Join the NLG International Committee’s CLE program on Monday, Sept. 21, 2020, as part of the NLG Convention!
The four-hour CLE will take place at 9 am Pacific/12 pm Eastern time. To participate in the CLE, you must register for the NLG Convention. You can attend all Convention events as part of your registration – just follow the directions to create your schedule!
Register online: https://nlg.org/convention/
Please note, the NLG Convention is open to members and non-members! Sliding scale registration is available, with registration for the entire, all-digital convention beginning at $25 for NLG members and $50 for non-members. If you need a fee waiver in order to attend the CLE or the Convention as a whole, please contact registration@nlg.org to request a fee waiver or reduction.
Four CLE credits are available for this program, with presentations on humanitarian and human rights law and the U.S. occupations of Hawai’i, Afghanistan and Iraq, and Israel’s occupation of Palestine. (CLE Credit will be given through the State Bar of CA. After the convention, the NLG will be emailing out attendance verification forms to all attendees.)
On January 17, 1893, the Hawaiian Kingdom was invaded and its government overthrown by the United States empire, beginning a 126-year occupation and unlawful annexation of the Pacific nation. On October 7, 2001, the United States invaded the Islamic Republic of Afghanistan, overthrew its government, and began a 19-year occupation of that Middle Eastern nation. Less than two years later on March 20, 2003, under the pretext that the Republic of Iraq had failed to abandon its weapons of mass destruction, the United States led the invasion, overthrow and continuing occupation of Iraq. The Israeli occupation of Palestine, continuing since 1947 and marked by the Nakba in 1948 when more than 700,000 Palestinians were forceably expelled from their homes and lands, has evolved, with full political and economic support of the U.S., into a belligerent expansion and occupation of territory of Palestine, Jordan, and Syria.
+===+
**The task**
Decide whether each statement agrees with the CLE program announcement above, answering yes or no and quoting the words of the announcement that decide it. 1. The CLE lasts four hours and begins at 9 am Pacific time. 2. Only NLG members may attend the convention. 3. CLE credit will be given through the State Bar of New York.

**Information provided**
+===+
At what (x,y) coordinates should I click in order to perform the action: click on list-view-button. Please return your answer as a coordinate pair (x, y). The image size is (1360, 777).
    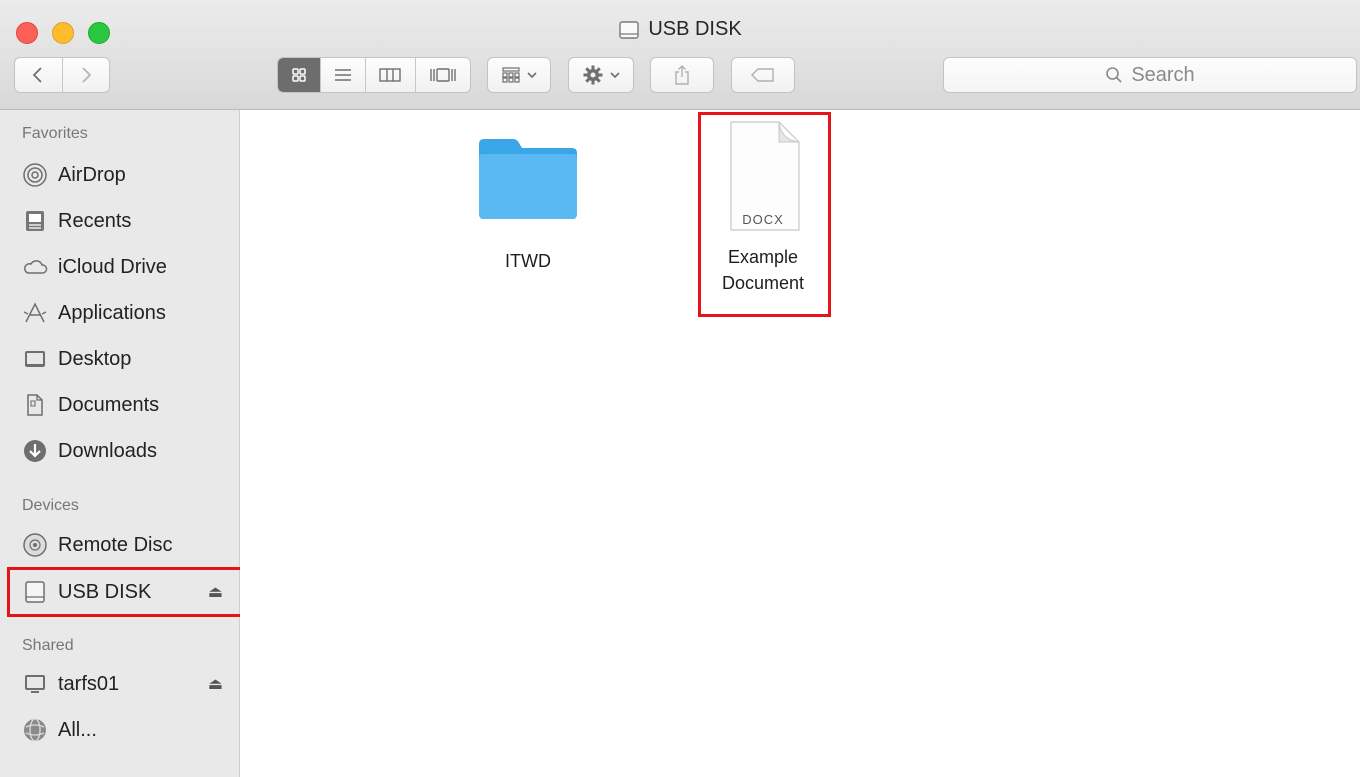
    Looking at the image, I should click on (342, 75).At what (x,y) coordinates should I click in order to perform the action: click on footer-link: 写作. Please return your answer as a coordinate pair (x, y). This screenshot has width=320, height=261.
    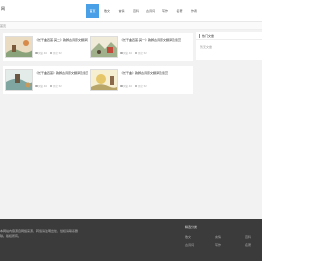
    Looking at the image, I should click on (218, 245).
+===+
**Answer for this exercise**
1. Yes: "The four-hour CLE will take place at 9 am Pacific/12 pm Eastern time."
2. No: "the NLG Convention is open to members and non-members!"
3. No: "CLE Credit will be given through the State Bar of CA."